◆ **TASK REQUIREMENTS**
Make an exact copy of the records, and keep the pictures out of it.

Screenshot grounding data:

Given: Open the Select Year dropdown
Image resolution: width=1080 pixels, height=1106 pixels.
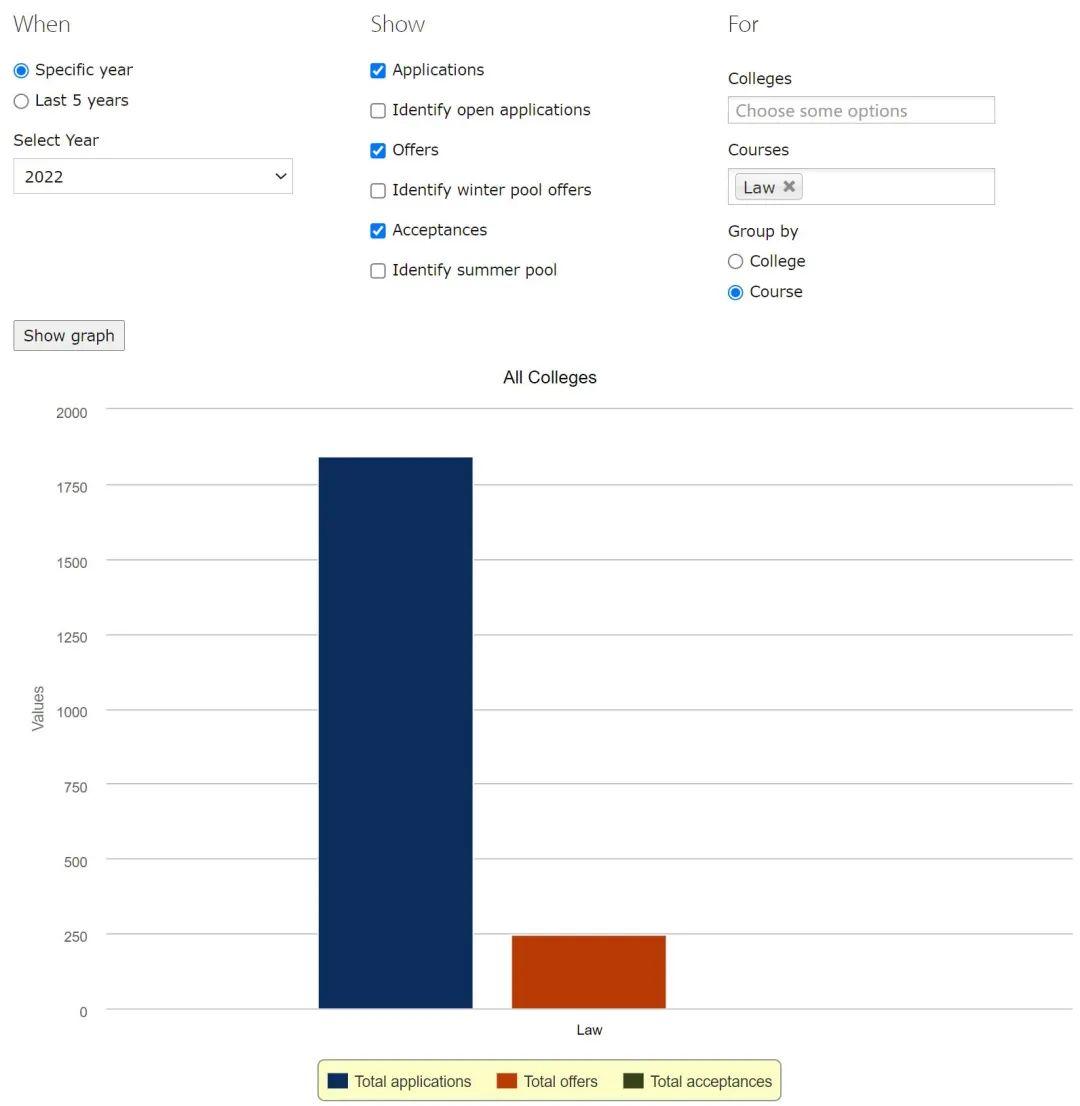Looking at the screenshot, I should (153, 177).
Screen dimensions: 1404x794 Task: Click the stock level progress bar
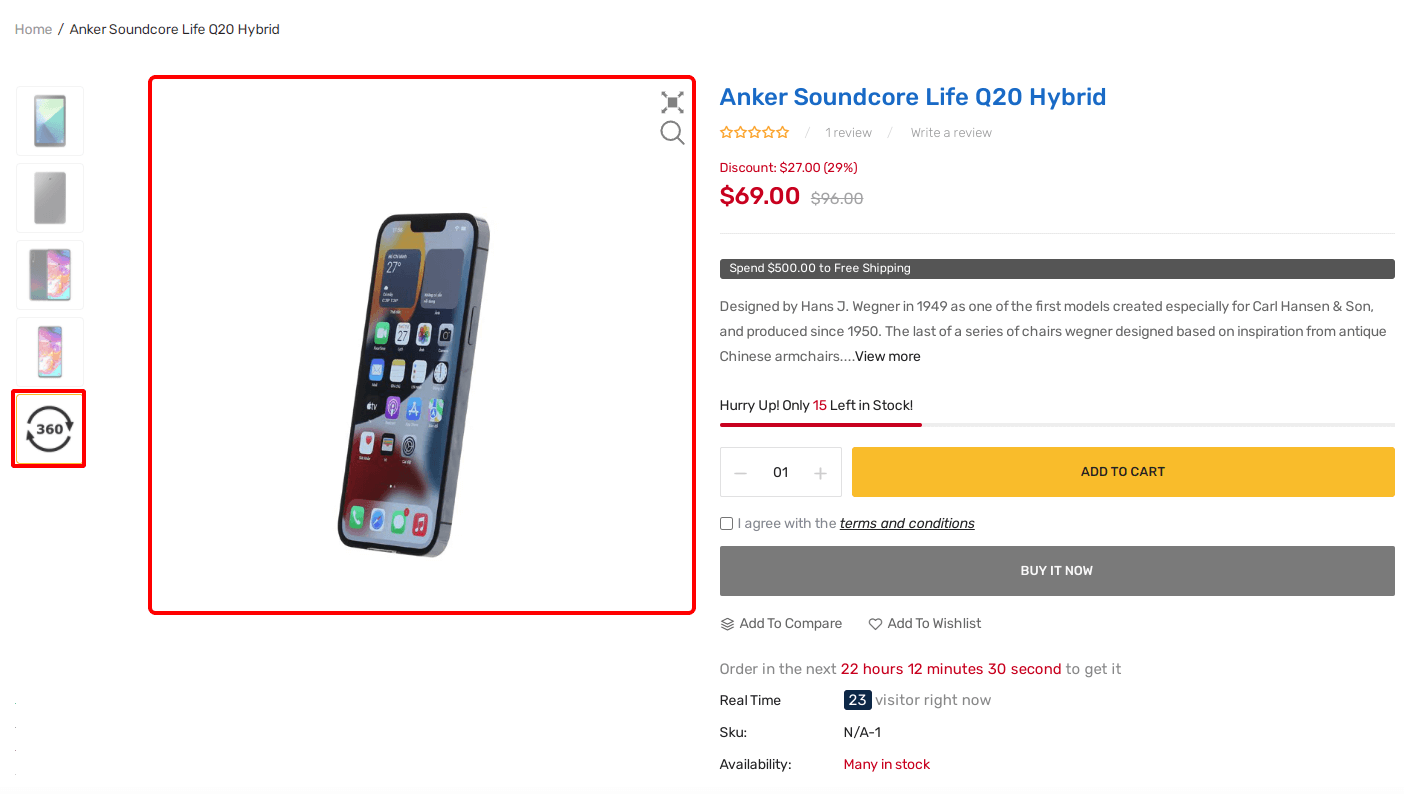coord(1057,425)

◆ **THE COMPLETED TASK**
Given: Open the Select Year dropdown
Image resolution: width=1080 pixels, height=1106 pixels.
Looking at the screenshot, I should (153, 177).
Screen dimensions: 1404x794 Task: Click the stock level progress bar
coord(1057,425)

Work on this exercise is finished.